Ancora nessun isolamento genomico diverso dal solito. Le manifestazioni degli ultimi ricoveri sono sempre legate all’insorgenza di insufficienza respiratoria, accompagnata più o meno da febbre e dispnea.

Le terapie nel trattamento del Covid, rispetto ad un anno fa, hanno subito modifiche tenendo in considerazione le varianti del patogeno?

Non in base alle varianti, ma in base all’evidenza medica al riguardo. I risultati degli studi disponibili iniziano a orientarci verso l’utilizzo di un farmaco o meno. Ma come le dicevo, c’è una fonte inesauribile di scoperte quotidianamente pubblicate e condivise.

Si era parlato anche di una cura alternativa, quella del lavaggio del sangue in cui rientrerebbe anche l’uso del plasma. Cosa ne pensa in merito?

Da donna di scienza e dirigente medico ricercatore, mi esprimerò solo quando la mia curiosità sarà saziata in merito. Non ho abbastanza dati al momento.

Argomento ‘vaccini’: lei l’ha ricevuto? Come ha reagito il suo corpo all’inoculazione?

Ricevuto, sto sviluppando anticorpi. Nessun sintomo al di fuori della dolenzia nella sede dell’inoculazione.

La campagna di vaccinazione in Italia, come in Puglia, sta andando a rilento? Perché?

Non ho una risposta assoluta. Credo che i dipartimenti dedicati stiano facendo del loro meglio. È nell’interesse dell’intero sistema sanitario, regionale e nazionale. Nessun fanalino di coda e nessun responsabile.

Durante il webinar a cui ha partecipato lo scorso dicembre ha messo in evidenza quanto sia importante costruire un rapporto col paziente, affinchè collabori alle cure. Può illustrarci meglio questo aspetto del suo lavoro?

Nei pazienti svegli e coscienti è di fondamentale importanza richiedere un certo livello di collaborazione: la maschera per la ventilazione non invasiva o il casco, le manovre di prono-supinazione e le ore trascorse in queste posizioni e con questi presidi, in ambienti con luci sempre accese, allarmi che suonano, con gente che circola continuamente, non deve essere l’esperienza più bella, per questi pazienti spaventati dalla scoperta di questa patologia, lontani dai propri cari. Spiegare al malato quali sono i programmi, fare in modo da non perdere mai il dialogo, gli sguardi, unica fonte di rassicurazione e riconoscimento, è indispensabile per la riuscita di una strategia vincente, quando la malattia ne permette questo tipo di gestione.

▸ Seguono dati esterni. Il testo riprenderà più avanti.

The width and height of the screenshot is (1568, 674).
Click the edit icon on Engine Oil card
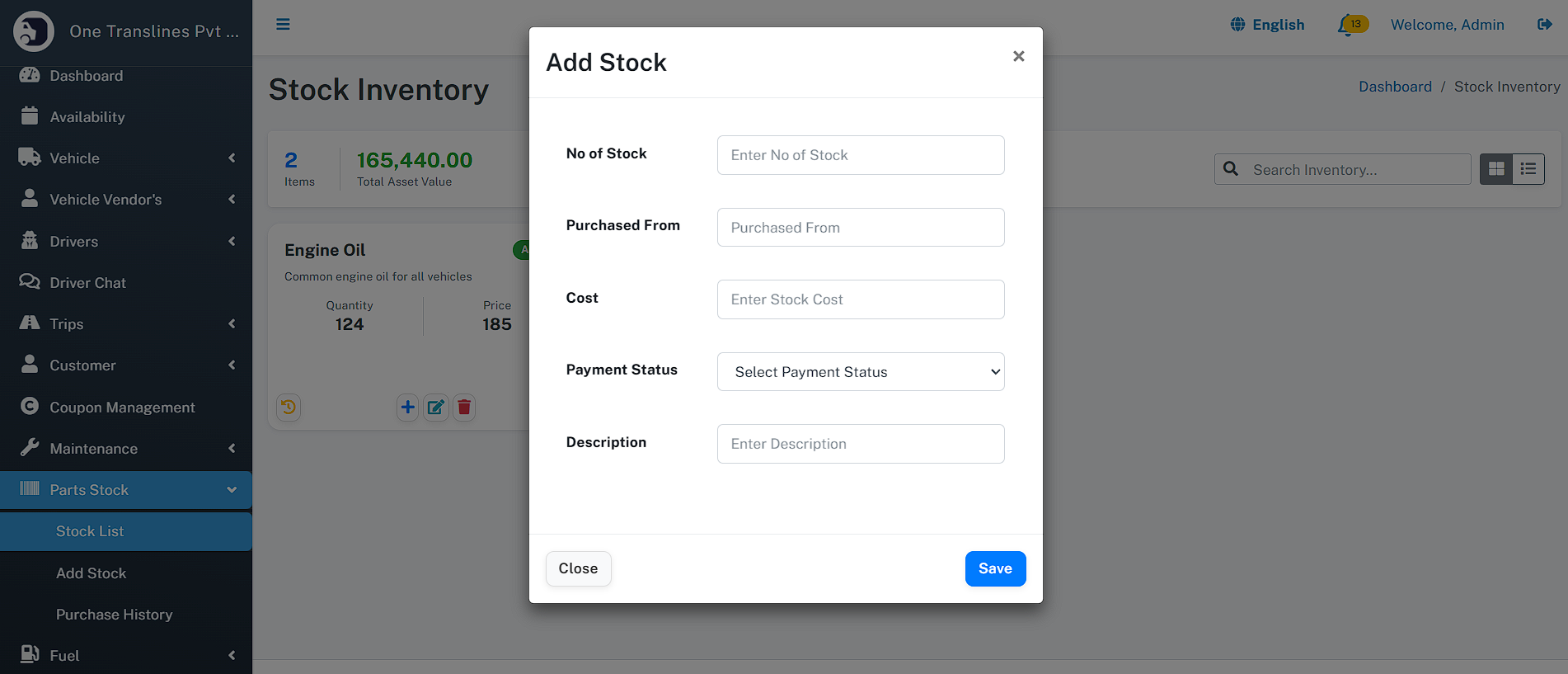point(436,407)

Si sta facendo un gran parlare in Puglia sulla scuola, un argomento spinoso e difficile da gestire per la giunta regionale. Qual è la sua opinione in merito? Davvero le scuole sono da ritenere pericolosi focolai di contagio?

Io non penso che le scelte siano state inappropriate o non basate su evidenze, perciò qualsiasi decisione metta al sicuro la popolazione e le fasce più fragili, permettendo a noi di garantire un adeguato accesso alle cure, è da parte mia totalmente condivisibile. Non auguro a nessuno la fetta di inferno a cui abbiamo dovuto assistere nel corso di quest’ultimo anno.